Hasta que su hermana, que vive en Guadalajara, lo reportó al asilo y el asilo lo recogió, le abrió las puertas.
Hacía 20 años que don Enrique se había separado de su mujer y a pesar de haber trabajado toda su vida, desde la infancia, no tenía mucho de dónde sacar para sobrevivir.
Por eso es que aceptó venir a este asilo.
Tuvo, tiene, dos hijos varones, de ellos habla poco, casi no habla, solo que no los vio mucho porque siempre trabajó fuera, manejando un camión materialista.
Luego consiguió un trabajo en la Forestal con un ingeniero que lo contrataba para hacer canales de riego en los ranchos.
Cada uno o dos meses miraba a sus hijos, de repente los llevaba a pasear con él a los ranchos.
“Llegaba y órale, vámonos a pasear para allá”.
Hasta que sus hijos se casaron y él se puso a trabajar en la casa donde vivía con su esposa de la que, dice riendo, se separó por “bronquillas”.
El mayor lo visita allá cada cuando, el otro no viene, sus nietos, dos, a veces y a veces vienen a verlo unos amigos suyos.
Pero todo está bien, dice Enrique, aunque sea Día del Padre y sus hijos no vengan a verlo, todo está bien, dice y se vuelve a reír con una risa paciente, resignada.
No, tampoco antes lo celebraban, había veces que el Día del Padre le tocaba trabajar y el Día del Padre se le iba trabajando.
“De repente puede venir mi hijo el mayor, el otro no, no creo, a lo mejor mi hermana cae por aquí este mes, dijo que a lo mejor venía”, platica Enrique.
====
• **Resuelva lo siguiente**
**a)** Según el fragmento, ¿cuántos años hacía que don Enrique se había separado de su mujer?
**b)** Reproduzca literalmente el pasaje del fragmento que va desde "Hasta que su hermana, que" hasta "un camión materialista.", ambos incluidos.
====
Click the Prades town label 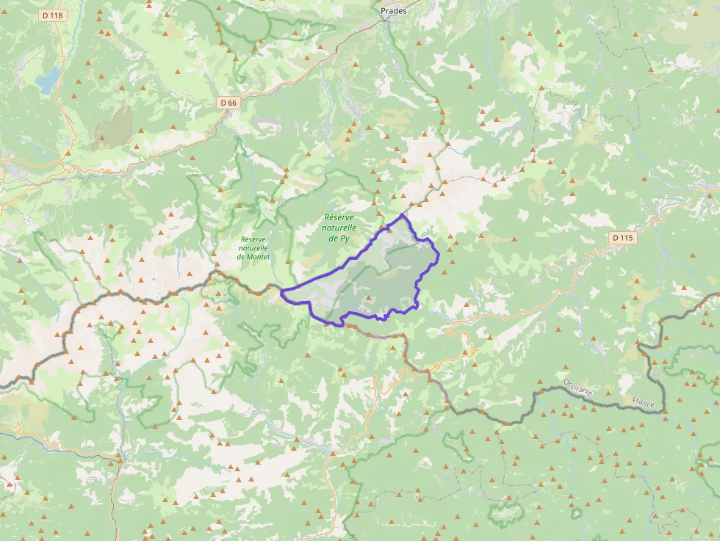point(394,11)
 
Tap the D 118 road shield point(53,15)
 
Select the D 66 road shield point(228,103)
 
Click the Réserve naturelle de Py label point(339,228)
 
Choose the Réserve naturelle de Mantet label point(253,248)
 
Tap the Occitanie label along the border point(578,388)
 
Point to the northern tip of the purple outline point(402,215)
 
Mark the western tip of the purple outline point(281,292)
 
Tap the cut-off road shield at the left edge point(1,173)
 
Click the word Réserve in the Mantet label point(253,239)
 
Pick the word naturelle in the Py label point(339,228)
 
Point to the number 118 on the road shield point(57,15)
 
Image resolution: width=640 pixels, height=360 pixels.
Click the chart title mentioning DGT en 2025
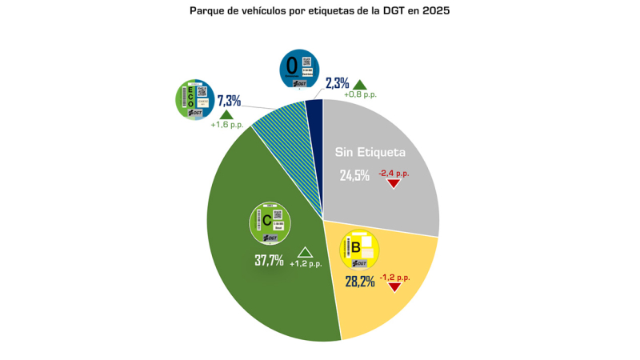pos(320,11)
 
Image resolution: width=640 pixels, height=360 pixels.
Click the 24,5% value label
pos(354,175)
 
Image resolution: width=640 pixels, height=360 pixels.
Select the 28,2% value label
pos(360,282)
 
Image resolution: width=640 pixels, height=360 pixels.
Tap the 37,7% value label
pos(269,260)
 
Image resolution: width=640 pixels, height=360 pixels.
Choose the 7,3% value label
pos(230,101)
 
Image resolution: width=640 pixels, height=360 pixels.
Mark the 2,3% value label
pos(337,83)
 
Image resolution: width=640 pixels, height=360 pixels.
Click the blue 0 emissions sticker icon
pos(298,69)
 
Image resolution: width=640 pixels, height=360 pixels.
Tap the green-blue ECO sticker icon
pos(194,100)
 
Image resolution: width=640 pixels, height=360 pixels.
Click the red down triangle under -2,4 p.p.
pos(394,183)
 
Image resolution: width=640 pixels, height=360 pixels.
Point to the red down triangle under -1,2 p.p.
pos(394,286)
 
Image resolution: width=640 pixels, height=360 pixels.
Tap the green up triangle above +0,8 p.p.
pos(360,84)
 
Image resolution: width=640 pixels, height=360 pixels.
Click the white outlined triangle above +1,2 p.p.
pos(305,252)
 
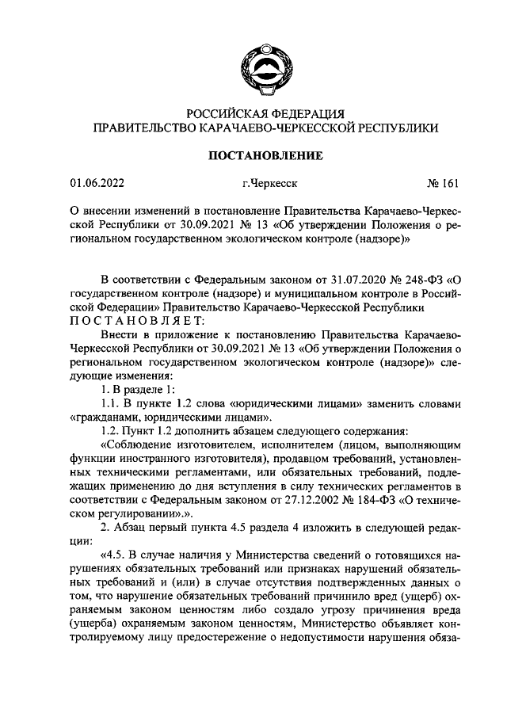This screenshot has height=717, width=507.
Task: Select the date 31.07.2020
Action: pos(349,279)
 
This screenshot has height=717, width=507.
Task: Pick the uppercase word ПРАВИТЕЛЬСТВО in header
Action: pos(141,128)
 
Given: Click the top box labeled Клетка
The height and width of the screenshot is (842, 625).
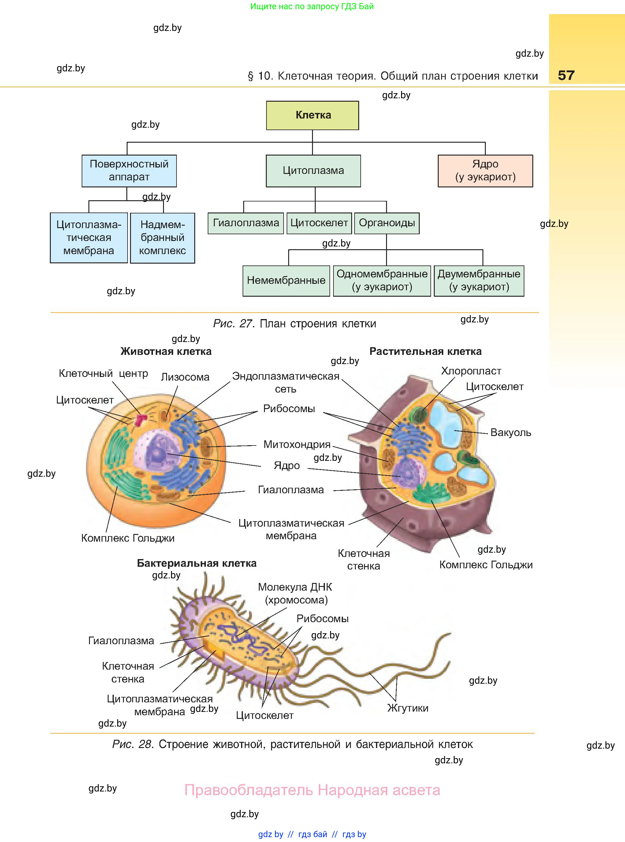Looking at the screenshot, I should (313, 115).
====
• **Respuestas por tarea**
**a)** Hacía 20 años.

**b)**
Hasta que su hermana, que vive en Guadalajara, lo reportó al asilo y el asilo lo recogió, le abrió las puertas.
Hacía 20 años que don Enrique se había separado de su mujer y a pesar de haber trabajado toda su vida, desde la infancia, no tenía mucho de dónde sacar para sobrevivir.
Por eso es que aceptó venir a este asilo.
Tuvo, tiene, dos hijos varones, de ellos habla poco, casi no habla, solo que no los vio mucho porque siempre trabajó fuera, manejando un camión materialista.